**Work instruction**:
Starting at the line that holds "New SUPERGIRL Trailer Released! (76, 1425)" and stopping at the line that holds "Chaos Opportunity: Reading", restate the records below word for word, with both of those lines included.

Exercise inputs below:

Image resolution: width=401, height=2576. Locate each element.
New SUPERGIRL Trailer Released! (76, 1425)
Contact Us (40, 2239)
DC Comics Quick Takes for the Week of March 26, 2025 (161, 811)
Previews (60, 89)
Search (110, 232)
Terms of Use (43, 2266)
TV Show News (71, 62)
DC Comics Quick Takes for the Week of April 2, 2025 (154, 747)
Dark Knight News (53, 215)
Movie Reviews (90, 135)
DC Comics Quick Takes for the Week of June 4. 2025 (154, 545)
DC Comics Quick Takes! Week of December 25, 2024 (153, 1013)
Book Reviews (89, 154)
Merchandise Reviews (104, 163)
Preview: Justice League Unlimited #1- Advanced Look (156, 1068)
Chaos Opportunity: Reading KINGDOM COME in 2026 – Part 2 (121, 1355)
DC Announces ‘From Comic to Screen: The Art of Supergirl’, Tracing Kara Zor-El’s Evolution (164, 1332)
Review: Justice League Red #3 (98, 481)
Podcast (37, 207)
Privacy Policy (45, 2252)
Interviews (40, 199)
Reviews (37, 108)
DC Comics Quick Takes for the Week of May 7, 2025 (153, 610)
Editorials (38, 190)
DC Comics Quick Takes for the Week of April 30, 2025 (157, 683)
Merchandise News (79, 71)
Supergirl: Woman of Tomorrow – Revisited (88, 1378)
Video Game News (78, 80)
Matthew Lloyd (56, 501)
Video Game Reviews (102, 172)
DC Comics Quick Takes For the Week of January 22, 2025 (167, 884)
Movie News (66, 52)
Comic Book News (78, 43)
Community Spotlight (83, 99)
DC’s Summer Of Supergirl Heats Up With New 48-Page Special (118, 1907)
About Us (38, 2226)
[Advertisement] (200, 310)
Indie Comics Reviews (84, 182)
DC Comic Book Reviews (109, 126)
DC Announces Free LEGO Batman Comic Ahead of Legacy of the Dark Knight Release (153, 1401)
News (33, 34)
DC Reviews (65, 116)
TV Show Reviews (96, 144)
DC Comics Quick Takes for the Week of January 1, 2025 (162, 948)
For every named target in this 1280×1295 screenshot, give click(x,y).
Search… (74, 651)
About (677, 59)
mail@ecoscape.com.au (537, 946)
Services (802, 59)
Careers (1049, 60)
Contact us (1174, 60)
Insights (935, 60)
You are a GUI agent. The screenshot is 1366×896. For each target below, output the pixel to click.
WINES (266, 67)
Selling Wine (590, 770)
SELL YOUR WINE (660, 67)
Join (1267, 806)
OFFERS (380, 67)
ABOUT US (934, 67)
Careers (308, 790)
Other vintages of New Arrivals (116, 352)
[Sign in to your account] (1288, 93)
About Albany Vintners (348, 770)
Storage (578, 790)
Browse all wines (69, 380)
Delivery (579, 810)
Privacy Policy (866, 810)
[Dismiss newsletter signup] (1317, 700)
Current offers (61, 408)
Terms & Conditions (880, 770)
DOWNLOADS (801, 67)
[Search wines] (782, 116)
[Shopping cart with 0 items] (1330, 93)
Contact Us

End of Exercise inputs.

**Result**:
New SUPERGIRL Trailer Released! (76, 1425)
Contact Us (40, 2239)
DC Comics Quick Takes for the Week of March 26, 2025 (161, 811)
Previews (60, 89)
Search (110, 232)
Terms of Use (43, 2266)
TV Show News (71, 62)
DC Comics Quick Takes for the Week of April 2, 2025 (154, 747)
Dark Knight News (53, 215)
Movie Reviews (90, 135)
DC Comics Quick Takes for the Week of June 4. 2025 (154, 545)
DC Comics Quick Takes! Week of December 25, 2024 (153, 1013)
Book Reviews (89, 154)
Merchandise Reviews (104, 163)
Preview: Justice League Unlimited #1- Advanced Look (156, 1068)
Chaos Opportunity: Reading KINGDOM COME in 2026 – Part 2 (121, 1355)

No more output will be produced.